D’être qui tu es, le délire en bout de piste ne suffit plus. Ni le temps, cette vieille fille. Ni cette banquise à détisser. Pas même un beau lâcher de faucons. Depuis que la dialectique a loupé la dernière marche, un sommeil narquois , en attente de vide...Ou alors débris d’un paysage, cuir des nuits rutilant dans la coulisse, à l’orée aplanie des tempes, toi flattant la monstrueuse encolure...
Ni ailleurs, ni là. Compter les cylindres, les tours-minute, les vibrations. Congédier. Et puisque le neutre gagne, et gagnera, s’affubler de quelque paradoxe de minuit,ou soutenir l’ombre de ses louves...
Vivier de l’impatience, de tes franchises : spectres à genoux, gels et pièges, vertiges jumelés, l’alcôve où tu me perds, intouchable, sous ta dernière guêpière...
( Pas une feinte. Pas d’horizon. La nostalgie de vaines murailles...).
Soie des pavots, blonde, fais que la nuit future, puisqu’elle sera, ne crisse pas sous le venin de ta descendance. Que l’on ne t’écorche plus aux caillots de silence. Que tu demeure séparé jusque dedans la plaie qui s’arcboute, à la pointe de cette tiédeur drue où, souverain, ton souffle glisse, et la reçoit ! « O the wings of the children », terre des leurres, poing refermé sur la lame, que mille haleines lapident ta soif. Que mille doigts bagués habitent l’isthme de ta cuisse. Déclore les rétines, enfin héler tes spectres... Foulées, foulées... J’ai beau refaire les comptes, épuiser les runes : tu ne fus que pour me justifier, sans crible, ni ressemblance, trop goulûment. Les éclairs sous l’espalier choisi, l’effeuillement des munitions, dedans l’air neuf, pour enfin s’éloigner... À portée de rasoir, l’harnachement des gestations, stigmates, décrues, bons pour oser... Nous acceptions toutes commissions. L’airain, par nécessité. Le paraclet, par désœuvrement. L’avers crevassé, quelque enfant, diurne encore dans ses vagabondages, avec dans ce plus vague projet de décor, l’arbre intact de ses épaules, ses braises somnambules...

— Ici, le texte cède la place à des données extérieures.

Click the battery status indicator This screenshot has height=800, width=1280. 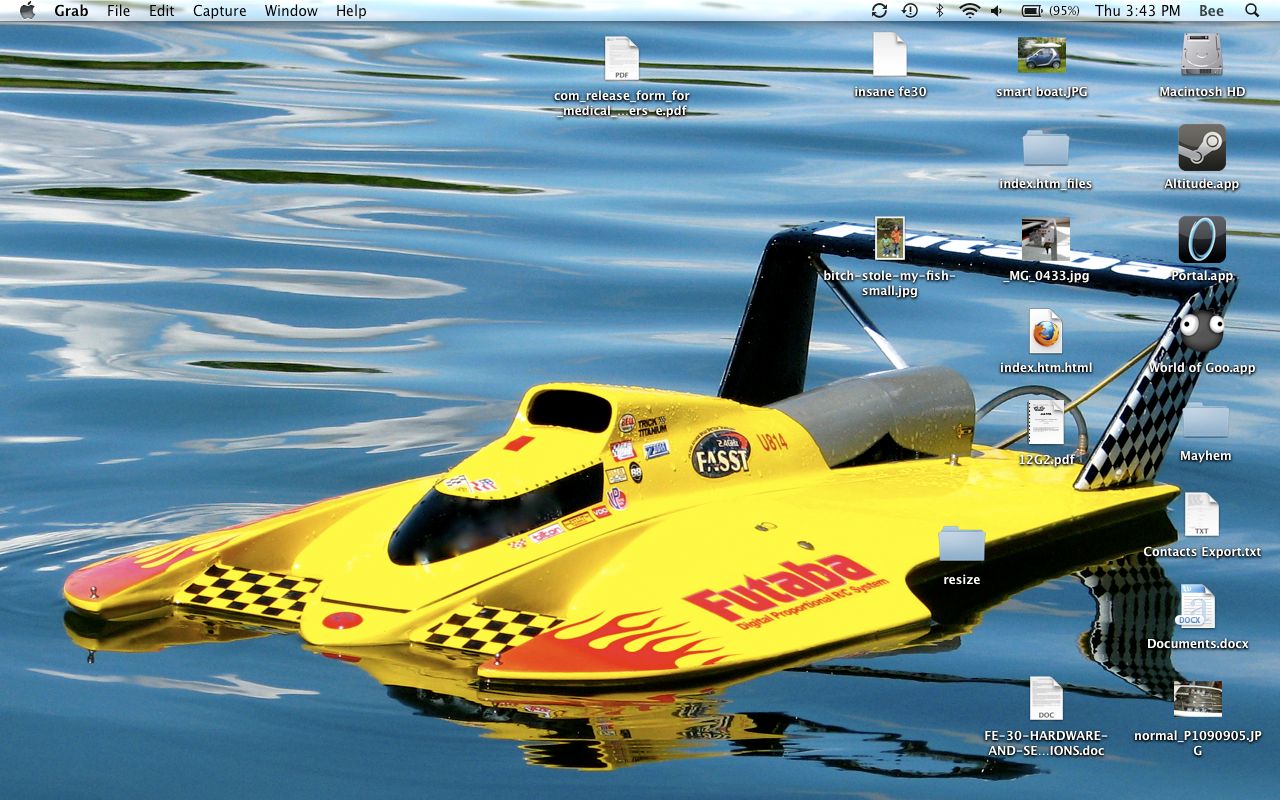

De la vouloir comme jamais elle ne fut, et revenant, ne plus t’en retourner : pas même sous le fouet, les neiges repliées, sous l’âpre révulsion des baux, combien purgé de l’avenir, avec la maigreur du tranchant, compté, mais foudroyé, et libre, t’en allant avec qui va, la mémoire qui a repris ses jouets, l’aimant ses chaînes : les chevauchées algonquines sous le charnier des regards, et cette galère de connivence, quelque exorcisme de faux dompteur, sous la lumière bannie, les derniers raccourcis, le couperet des eaux basses...
Je te revois, le masque repeint, penché sur la moindre falaise.
Enfant déjà, criblé de recels, régnant sur les creux et le sel de la place, sous la grande rumeur de fortune.
Il pleuvait, de partout. Mais pas sur la terrasse où tu circulais, affublé du versant inouï, au dernier son du tambour.
Je t’imagine enfin loin des fournées publiques comme du temps où tu t’embarassais d’une apparence de noce.
Assez. Déblaie les mouvements pubères, tétanise-les un à un, dès cette si drue naissance que tu disais louer, louve, loi, servante... Car c’est ici que tout se doit d’être repris, et maintenant, l’ébauche d’invasion, la sente culminant aux sabliers, le sang nouveau...
Pour nous, se jouant des lisières du fumier superbe, tes restes : le bec d’un improbable aigle désenclavant les cils, éperonnant les miroitements. Au bord de l’eau simple, le venin. Comme toujours. La main gantée du mendiant couvant impérieusement la lèpre. Rumeurs des galets, à la nuit. Reculs, parmi les gestes des femmes. L’avenir trépané consume l’ongle, crisse sous la lenteur. Toi tu laisses faire, comme on s’abouche de blessure à blessure, dans le feu inversé, là où fument irréversiblement, épaule contre épaule, tumeurs et rixes, neiges et fables, sous le couteau de fiel d’une houle encore à prendre... Bonheur d’être qui tu es, qu’il ne te soit advenu que ce que tu voulus, les levains et les rives, le foulé et l’avide, le rejet et le clos, les sucs et la soif, l’accru reflué vers ce qui longe et dévie, coupe et tance, t’efface en ce qui fut mais jamais ne sera : ni ton enfant, ni ta noce, ni ton gîte, ni ton ombre...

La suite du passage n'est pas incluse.